I prayed for happiness and realized I am not my ego.
I prayed for peace and learned to accept others unconditionally.
I prayed for abundance and realized my doubt kept it out.
I prayed for wealth and realized it is my health.
I prayed for a miracle and realized I am the miracle.
I prayed for a soul mate and realized I am the One.
I prayed for love and realized it’s always knocking, but I have to allow it in.”
- Jackson Kiddard
So another years has passed...can you believe it??? We are coming up on 2012...thanks for all of you who visit occasionally and read my rants :)

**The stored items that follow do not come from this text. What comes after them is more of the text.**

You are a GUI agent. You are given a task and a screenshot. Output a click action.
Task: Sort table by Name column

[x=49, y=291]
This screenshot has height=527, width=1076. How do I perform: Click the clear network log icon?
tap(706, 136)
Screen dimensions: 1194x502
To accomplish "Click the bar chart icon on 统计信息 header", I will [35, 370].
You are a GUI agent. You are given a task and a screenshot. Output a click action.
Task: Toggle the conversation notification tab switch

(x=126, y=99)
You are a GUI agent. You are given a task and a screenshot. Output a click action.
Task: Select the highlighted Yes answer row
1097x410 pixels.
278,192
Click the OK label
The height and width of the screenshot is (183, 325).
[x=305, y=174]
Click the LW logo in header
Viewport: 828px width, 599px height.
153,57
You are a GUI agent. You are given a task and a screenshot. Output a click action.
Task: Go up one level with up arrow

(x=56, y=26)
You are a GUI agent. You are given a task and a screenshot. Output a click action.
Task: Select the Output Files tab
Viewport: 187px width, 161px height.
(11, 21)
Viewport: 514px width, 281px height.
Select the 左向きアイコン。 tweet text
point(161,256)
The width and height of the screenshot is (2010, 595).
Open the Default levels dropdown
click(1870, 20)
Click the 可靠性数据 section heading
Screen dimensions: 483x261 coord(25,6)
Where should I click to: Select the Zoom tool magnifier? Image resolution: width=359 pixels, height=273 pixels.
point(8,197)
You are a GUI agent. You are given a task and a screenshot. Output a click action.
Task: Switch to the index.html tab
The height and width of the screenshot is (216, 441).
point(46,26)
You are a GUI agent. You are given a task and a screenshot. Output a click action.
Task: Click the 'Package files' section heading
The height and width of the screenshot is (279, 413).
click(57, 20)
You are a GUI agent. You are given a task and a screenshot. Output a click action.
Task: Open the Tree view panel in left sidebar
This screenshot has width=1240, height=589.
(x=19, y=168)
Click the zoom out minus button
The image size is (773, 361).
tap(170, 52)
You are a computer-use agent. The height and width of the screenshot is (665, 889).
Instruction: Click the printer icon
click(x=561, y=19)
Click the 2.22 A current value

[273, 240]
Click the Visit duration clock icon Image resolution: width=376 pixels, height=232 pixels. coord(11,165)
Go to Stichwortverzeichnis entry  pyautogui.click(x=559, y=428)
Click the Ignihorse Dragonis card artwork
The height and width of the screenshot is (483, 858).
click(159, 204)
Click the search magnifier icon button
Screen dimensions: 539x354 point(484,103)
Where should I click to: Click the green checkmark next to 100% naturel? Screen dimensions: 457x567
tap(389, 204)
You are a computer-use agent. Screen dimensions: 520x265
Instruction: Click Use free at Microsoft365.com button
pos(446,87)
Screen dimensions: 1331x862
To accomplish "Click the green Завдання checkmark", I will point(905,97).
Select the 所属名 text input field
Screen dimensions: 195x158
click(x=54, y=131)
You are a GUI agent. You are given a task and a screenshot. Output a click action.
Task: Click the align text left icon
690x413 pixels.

This year has by far had the biggest ups and downs I could ever have imagined. As I was going through some of my old blog posts from late 2010, early 2011, I can really see how far I have come and how much I have grown physically, emotionally, and spiritually. I have been very blessed this past year. Not many people would say that they are happy for the pain that they go through...and really it is hard to say this, but I am very blessed to have come up with a treatment for EDS and potentially other disorders as well.
February-July of this past year (2011) was very hard for me...what am I doing with my life? Why am I so sick all of the sudden? Should I go through with my back surgery, AGAIN? How am I going to work if I am going to have this for the rest of my life, I'm only 25 and I had all of the extra schooling to get attend Doctorate of Physical Therapy School? I had a few large mental breakdowns where I just prayed and asked God to show me why? why me? It just didn't seem fair...I had always "done the right thing," exercised, loved others, gave of my all....Well, God had a plan all along. He blessed me with amazing knowledge and severe determination to grasp many scientific subjects (biology, anatomy, physics, and ultimately metaphysics - supercool stuff). I am not trying to offend anyone or step on any particular religion by talking about "God," so many people try to be politically correct and not talk about religion, but in all truths it explains why we are the way we are today. I have a much bigger picture of what/who God is now...and nothing will shake this belief. I might not act the way most "Christians" are "supposed" to act, and will snap a witty/sarcastic comment at the drop of a hat, while enjoying a margarita...but I know who my Creator is and how by helping educate and show others His love for us through lively a healthy and happy life...
The year 2012 will be great...I can feel it with every part of my body. They say everything happens for a reason. It does...whether you see it now, or 20 years from now...there is a unique purpose for everything in your life. So live it to the fullest and be thankful for all you have been given!